In dem weiteren von der belangten Behörde für ihren Standpunkt ins Treffen geführten Erkenntnis vom 8. September 2010, 2008/16/0154, wurde ebenfalls die Klarstellungsfunktion der von einem Sozialhilfeträger mit Sozialhilfeempfängern geschlossenen Vereinbarungen als für das Vorliegen eines Vergleiches entscheidend gesehen - allerdings mit dem Ergebnis, dass die Befreiungsbestimmung des § 33 TP 20 Abs 2 Z 3 GebG maßgeblich war.

 

Eine Strittigkeit oder auch nur Zweifelhaftigkeit der aus dem Bestandvertrag vom 7. Juni 1993 resultierenden wechselseitigen Rechte und Pflichten war auch nicht dadurch gegeben, dass die (Rechtsnachfolgerin der) Bestandgeberin an einer vorzeitigen, unzweifelhaft nur einvernehmlich möglichen Auflösung gelegen war.

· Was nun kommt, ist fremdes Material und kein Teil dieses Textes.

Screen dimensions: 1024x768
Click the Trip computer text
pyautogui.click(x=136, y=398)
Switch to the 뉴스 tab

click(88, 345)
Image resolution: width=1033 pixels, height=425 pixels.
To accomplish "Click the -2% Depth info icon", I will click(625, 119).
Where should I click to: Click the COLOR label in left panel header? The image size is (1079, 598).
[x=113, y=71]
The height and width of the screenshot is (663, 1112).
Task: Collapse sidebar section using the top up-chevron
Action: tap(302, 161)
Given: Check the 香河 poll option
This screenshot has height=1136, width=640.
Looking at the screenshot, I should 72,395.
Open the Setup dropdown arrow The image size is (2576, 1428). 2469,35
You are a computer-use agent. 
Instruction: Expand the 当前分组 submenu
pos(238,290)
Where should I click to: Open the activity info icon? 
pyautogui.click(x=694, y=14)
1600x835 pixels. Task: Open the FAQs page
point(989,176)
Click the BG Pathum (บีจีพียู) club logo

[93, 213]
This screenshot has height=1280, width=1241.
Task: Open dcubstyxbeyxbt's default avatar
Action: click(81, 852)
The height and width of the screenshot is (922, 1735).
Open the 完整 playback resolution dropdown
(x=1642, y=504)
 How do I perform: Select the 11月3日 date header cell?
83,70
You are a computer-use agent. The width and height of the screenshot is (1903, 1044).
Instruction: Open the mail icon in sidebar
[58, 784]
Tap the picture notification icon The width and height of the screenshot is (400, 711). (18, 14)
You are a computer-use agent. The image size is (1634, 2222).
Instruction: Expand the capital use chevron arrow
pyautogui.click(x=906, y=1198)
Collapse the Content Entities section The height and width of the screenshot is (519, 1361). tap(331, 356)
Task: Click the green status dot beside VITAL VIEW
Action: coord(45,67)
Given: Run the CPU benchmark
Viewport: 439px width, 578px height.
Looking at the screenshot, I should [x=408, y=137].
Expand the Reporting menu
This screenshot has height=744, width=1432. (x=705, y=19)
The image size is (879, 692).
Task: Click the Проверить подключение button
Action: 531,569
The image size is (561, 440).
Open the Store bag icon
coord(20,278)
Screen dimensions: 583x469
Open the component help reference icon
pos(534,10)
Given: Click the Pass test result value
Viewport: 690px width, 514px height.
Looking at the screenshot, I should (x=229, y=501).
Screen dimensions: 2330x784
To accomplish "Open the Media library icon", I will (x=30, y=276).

Dass die verschiedenen wirtschaftlichen Interessen der Bestandgeberin einerseits und der Bestandnehmerin andererseits, die bislang im Bestandvertrag ihre klare Regelung gefunden hatten, fortan einen Ausgleich in einer abweichenden Regelung in der Auflösungs- und Räumungsvereinbarung fanden, machte diese ebenso wenig zu einem Vergleich im besagten Sinn wie die Neugestaltung der wechselseitigen Rechte und Pflichten, die auch pro futuro gleichermaßen unzweifelhaft war.